Consigne 1.
Répondez à ces questions sur le texte consacré à Olivier Gallmeister et au nature writing :
(a) Quel âge a Olivier Gallmeister ?
(b) Où le nature writing est-il enseigné dans les universités ?
(c) Chez qui Olivier Gallmeister occupait-il son poste de financier ?
Consigne 2.
Poursuivez le texte consacré à Olivier Gallmeister et au nature writing à partir de sa dernière phrase.

Texte de la page.

Michel Le Bris a imposé en France la littérature de voyage ou d’aventure, le travel writing. Plus humblement, Olivier Gallmeister, 36 ans, souhaite de son côté faire partager son goût pour les écrivains de nature. Ce courant littéraire, le nature writing, a acquis ses lettres de noblesse depuis des lustres en Amérique (de London à McGuane, de Thoreau à Rick Bass) où il est enseigné dans les universités. Plus près de nous, Mario Rigoni Stern en est un digne représentant quand il recueille des histoires fabuleuses sur son bout de plateau vénitien. Mais dans nos contrées, le genre reste peu connu, voire dévalorisé. « De surcroît, les gens confondent souvent écrits de nature, et régionalisme ou ruralisme, style École de Brive », explique le jeune éditeur, qui a quitté en 2005 son poste de financier (chez Hachette Diffusion Service), pour se lancer dans le défi solitaire. « Je voulais changer de vie » et sûrement un peu d’air.

Données fournies.

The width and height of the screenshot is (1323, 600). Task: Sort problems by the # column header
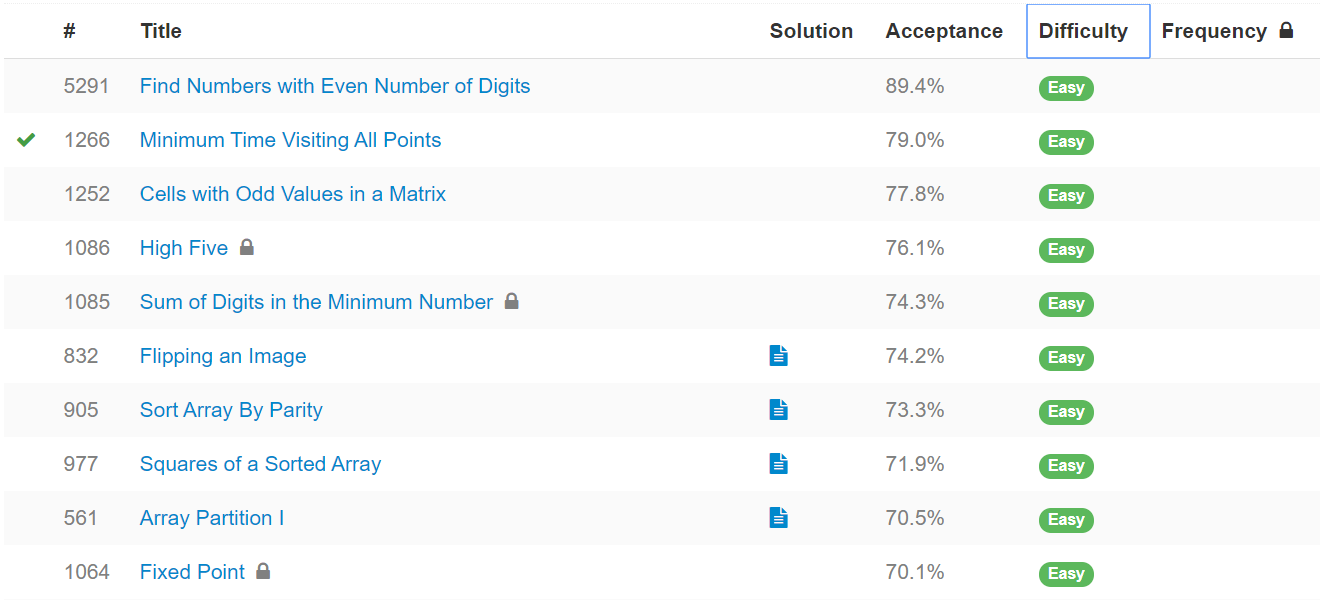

Réponse 1.
(a) 36 ans.
(b) En Amérique.
(c) Chez Hachette Diffusion Service.

Réponse 2.
D’origine corrézienne, Olivier Gallmeister a mis huit mois pour préparer son affaire. Il s’est rapidement aperçu que l’édition était un métier. Épaulé par Anne-Marie Métailié ou encore Laurent Beccaria (Les Arènes), il a créé une SARL au capital de 30 000 € pour publier quelques joyaux de sa bibliothèque… « J’ai toujours grandi avec la littérature américaine, celle des grands espaces, celle de Philip Roth, celle de Saul Bellow… », explique-t-il. Les États-Unis le fascinent. En 1991, il en fait le tour, en bus. « On peut penser à Bush et aux gros Texans. Mais l’Amérique, c’est avant tout des paysages incroyables. La nature y est très présente et très violente. Là-bas, des hommes se font encore manger par les ours… »
Au début de l’année, il faisait paraître ses premiers ouvrages : Vingt-cinq ans de solitude de John Haines, et un polar corrosif et déjanté, Le Gang de la clef à la molette, d’Edward Abbey, figure majeure de la contre-culture américaine, dans lequel quatre « guerriers » de l’environnement inventaient un nouveau principe de précaution, l’écosabotage, afin de défendre leur désert contre l’envahisseur industriel.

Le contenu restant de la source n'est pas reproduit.